▸ **Activities**:
a. Copy the part of the Detroit jobs article starting at "Dustin Walsh, from" and ending at "Square Miles report.".
b. Write what comes next in the Detroit jobs article, picking up where it stops.

▸ **Selected passage**:

In the Media

As expats return to Detroit, its pool of workers hungry for jobs could offer companies solutions

September 10, 2017

Dustin Walsh, from Crain’s Detroit Business, focuses on Detroit’s employment landscape, and using employment data from Detroit Future City’s 139 Square Miles report.

As expats return to Detroit, its pool of workers hungry for jobs could offer companies solutions
By: Dustin Walsh
Crain’s Detroit Business
09/10/2017
LINK


Employers across the U.S. have a consistent message: There isn’t enough available talent.

Detroit has too many workers who want jobs.

Those facts mean that the city’s unemployment problem could be a big opportunity for businesses that need workers.

The need for jobs for Detroiters and the opportunities presented by its supply of available workers will come into focus at this week’s Detroit Homecoming IV, presented by Crain’s Detroit Business. Attendees, who are native Detroiter “expats” who have found success elsewhere, are set to learn about ways that they can help beef up Detroit’s jobs picture.

Among the ideas they’ll hear are the potential for outsourcing jobs such as call center work to Detroit, or steering office purchases to Detroit- and Michigan-based businesses.

▸ **Given data**:
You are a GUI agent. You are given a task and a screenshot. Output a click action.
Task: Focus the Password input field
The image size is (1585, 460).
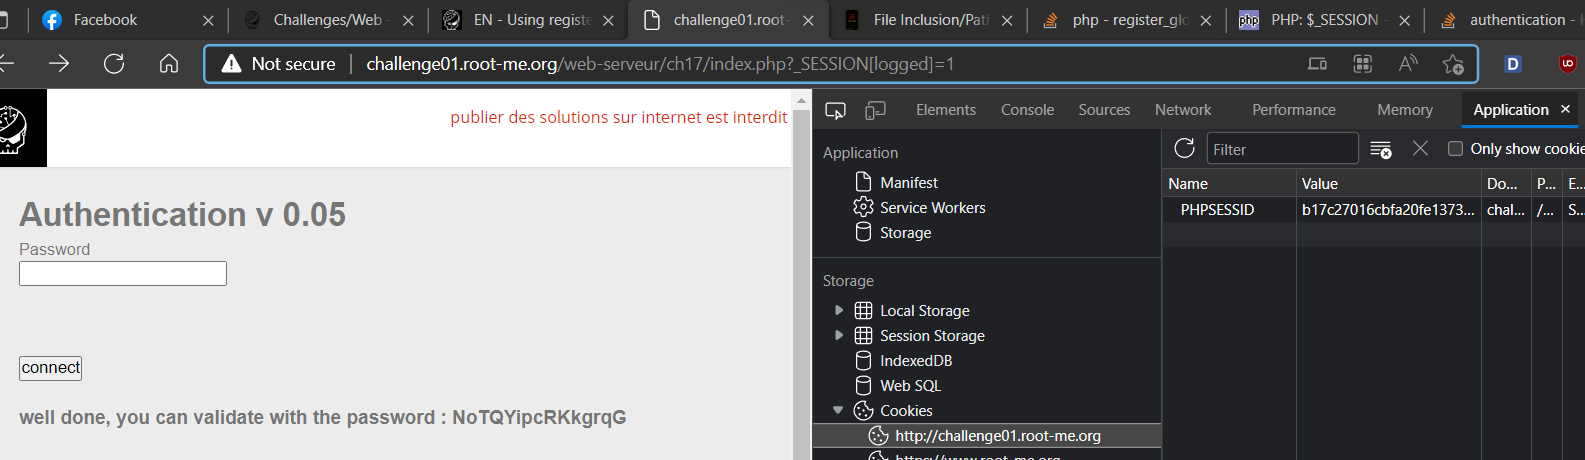click(x=123, y=274)
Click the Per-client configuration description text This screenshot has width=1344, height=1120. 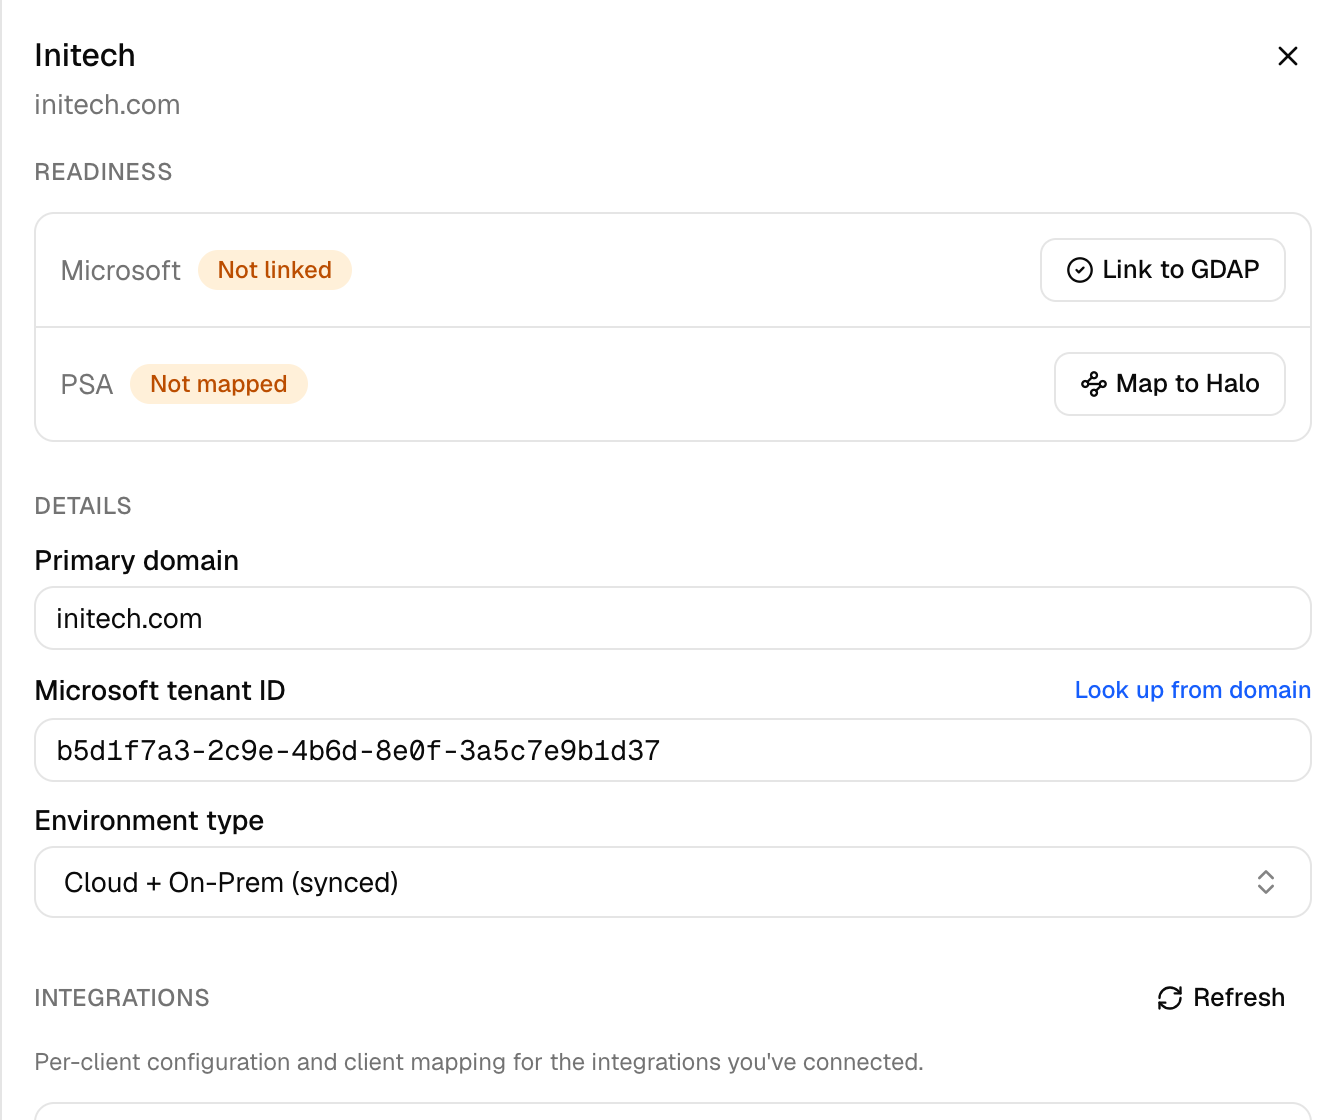coord(479,1062)
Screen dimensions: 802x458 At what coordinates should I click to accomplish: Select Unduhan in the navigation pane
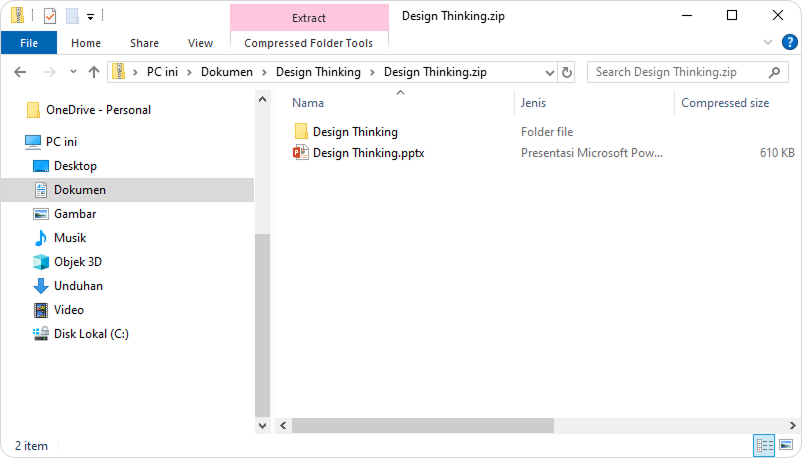click(78, 286)
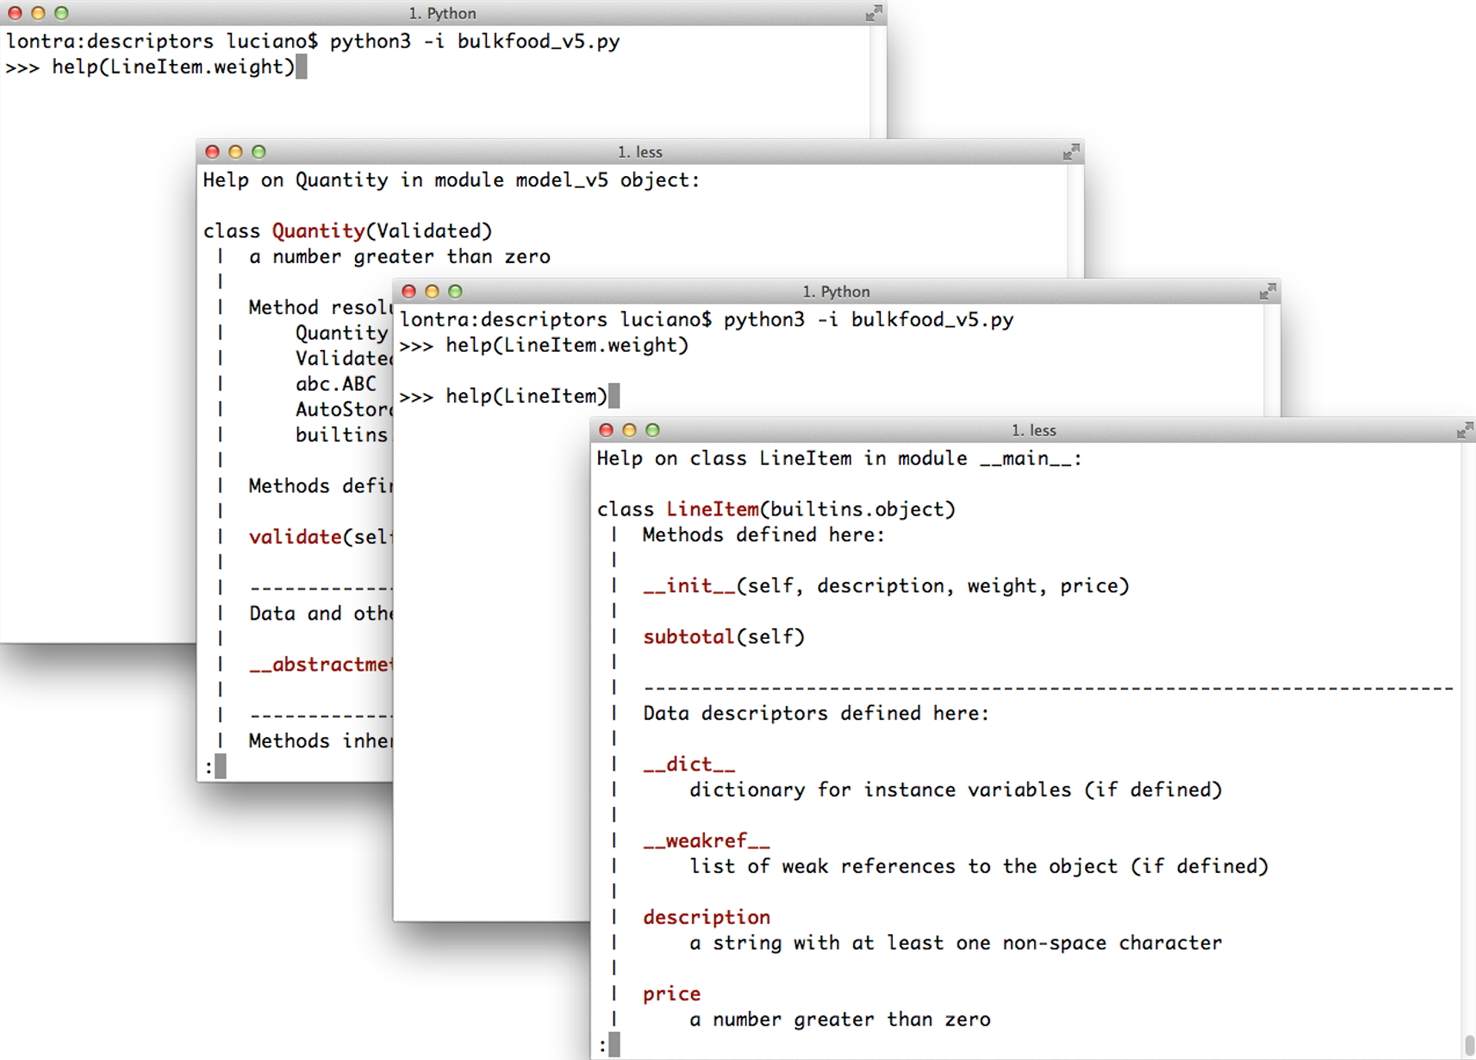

▸ **Answers per task**:
a.
Dustin Walsh, from Crain’s Detroit Business, focuses on Detroit’s employment landscape, and using employment data from Detroit Future City’s 139 Square Miles report.

b.
As the working-age population across the nation continues to rapidly decline, coupled with a strengthening economy, Detroit’s unemployed and out-of-the-labor force population may provide businesses in need of workers with new hope — particularly as the city gets better at training potential workers to match what employers need.

The difference in employment pictures between Detroit and much of the rest of the country is stark.

The unemployment rate in the city was 9.4 percent in July, compared with 3.7 percent for the state of Michigan and 4.3 percent for the U.S. as a whole. That rate remains one of the highest in the nation, providing prospective employers a large pool of potential applications.

Plus, Detroit leads the nation in major cities in working age people out of the labor force. Only 49 percent of Detroit residents aged 16 to 64 were employed in 2015. In Cleveland, it’s 55 percent; in Atlanta, 69 percent.

If Detroit’s unemployed are put to work and demand increases, those no longer looking could be pulled back into the labor picture.

In 2015, Detroit Mayor Mike Duggan revived the Mayor’s Workforce Development Board, co-chaired by Strategic Staffing Solutions CEO Cindy Pasky and DTE Energy Vice Chairman Dave Meador, with the region’s top executives and workforce development agency heads to restructure its efforts to prepare Detroiters for the future economy, and more importantly, get them back to work.

The board’s audacious goal was, and still is, to put 100,000 of those unemployed Detroiters back to work. In the near-term, it has set a more reasonable, yet still bold, goal of 40,000 new jobs in the next four years.

“We’re planning for what we expect to happen; for Detroit’s economy to expand and to recapture our place in the U.S. and, maybe, abroad,” said Nicole Sherard-Freeman, president and CEO of the Detroit Employment Solutions Corp. and former corporate consulting executive. “The way we are approaching job readiness with a large urban population, quite frankly, is aggressive and none of our peers in other cities are keeping pace.”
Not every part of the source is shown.